Assignment: Where the line with "Select ファイルマネージャで開く list entry" appears below, start writing out lines exactly, and finish with the line with "Click the Raw format button in Response", which is included; write out nothing else.

Records for this task:
++++++++++

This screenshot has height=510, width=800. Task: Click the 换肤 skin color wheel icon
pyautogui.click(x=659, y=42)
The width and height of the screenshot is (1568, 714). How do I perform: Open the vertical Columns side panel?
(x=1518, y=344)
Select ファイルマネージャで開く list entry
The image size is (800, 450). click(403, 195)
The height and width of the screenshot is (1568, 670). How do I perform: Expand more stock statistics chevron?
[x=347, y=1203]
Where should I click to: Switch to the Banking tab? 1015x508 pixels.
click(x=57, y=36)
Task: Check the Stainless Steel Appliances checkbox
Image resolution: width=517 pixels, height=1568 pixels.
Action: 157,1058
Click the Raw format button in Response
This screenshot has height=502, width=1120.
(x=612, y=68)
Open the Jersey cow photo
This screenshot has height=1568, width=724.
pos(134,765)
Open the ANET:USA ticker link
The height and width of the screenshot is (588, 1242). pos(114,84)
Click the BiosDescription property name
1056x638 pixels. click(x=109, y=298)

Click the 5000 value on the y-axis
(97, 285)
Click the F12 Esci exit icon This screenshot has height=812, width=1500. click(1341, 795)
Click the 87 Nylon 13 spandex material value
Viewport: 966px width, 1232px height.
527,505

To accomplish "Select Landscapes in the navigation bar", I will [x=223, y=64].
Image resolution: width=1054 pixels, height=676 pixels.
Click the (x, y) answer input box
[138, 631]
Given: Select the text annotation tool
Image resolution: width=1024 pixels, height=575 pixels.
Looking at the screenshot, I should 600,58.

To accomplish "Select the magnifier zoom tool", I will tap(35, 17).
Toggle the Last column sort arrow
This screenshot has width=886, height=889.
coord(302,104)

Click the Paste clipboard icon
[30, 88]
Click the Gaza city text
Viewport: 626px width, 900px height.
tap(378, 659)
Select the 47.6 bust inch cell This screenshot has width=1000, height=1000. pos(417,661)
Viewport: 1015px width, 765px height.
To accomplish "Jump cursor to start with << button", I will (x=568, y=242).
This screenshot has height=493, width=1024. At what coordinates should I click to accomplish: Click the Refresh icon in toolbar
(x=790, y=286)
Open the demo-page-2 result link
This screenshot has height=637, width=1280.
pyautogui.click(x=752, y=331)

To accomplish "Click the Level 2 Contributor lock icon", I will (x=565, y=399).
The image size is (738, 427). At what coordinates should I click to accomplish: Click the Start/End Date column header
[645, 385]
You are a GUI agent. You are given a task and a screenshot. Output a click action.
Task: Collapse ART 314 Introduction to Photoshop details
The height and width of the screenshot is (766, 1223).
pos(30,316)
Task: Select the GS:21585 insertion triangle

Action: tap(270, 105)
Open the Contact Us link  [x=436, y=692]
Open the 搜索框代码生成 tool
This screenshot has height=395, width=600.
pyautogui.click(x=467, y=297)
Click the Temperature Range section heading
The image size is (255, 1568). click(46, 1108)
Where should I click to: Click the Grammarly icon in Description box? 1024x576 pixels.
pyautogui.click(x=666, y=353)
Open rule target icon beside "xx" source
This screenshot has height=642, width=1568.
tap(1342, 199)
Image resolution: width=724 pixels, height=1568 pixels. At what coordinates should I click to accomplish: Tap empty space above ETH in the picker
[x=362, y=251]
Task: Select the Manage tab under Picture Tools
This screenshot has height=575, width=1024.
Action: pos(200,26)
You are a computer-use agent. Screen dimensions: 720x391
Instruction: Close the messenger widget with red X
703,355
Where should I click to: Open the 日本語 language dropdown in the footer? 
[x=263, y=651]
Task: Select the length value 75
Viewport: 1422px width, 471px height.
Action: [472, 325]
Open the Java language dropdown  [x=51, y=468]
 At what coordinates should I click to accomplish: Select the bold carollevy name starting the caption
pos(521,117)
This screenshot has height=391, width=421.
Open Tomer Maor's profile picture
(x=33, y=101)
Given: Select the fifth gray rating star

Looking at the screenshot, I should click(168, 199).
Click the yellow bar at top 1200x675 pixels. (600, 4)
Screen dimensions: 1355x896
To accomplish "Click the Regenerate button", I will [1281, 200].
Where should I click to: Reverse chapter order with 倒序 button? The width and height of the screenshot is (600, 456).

++++++++++

Written answer:
Select ファイルマネージャで開く list entry
The image size is (800, 450). click(403, 195)
The height and width of the screenshot is (1568, 670). How do I perform: Expand more stock statistics chevron?
[x=347, y=1203]
Where should I click to: Switch to the Banking tab? 1015x508 pixels.
click(x=57, y=36)
Task: Check the Stainless Steel Appliances checkbox
Image resolution: width=517 pixels, height=1568 pixels.
Action: 157,1058
Click the Raw format button in Response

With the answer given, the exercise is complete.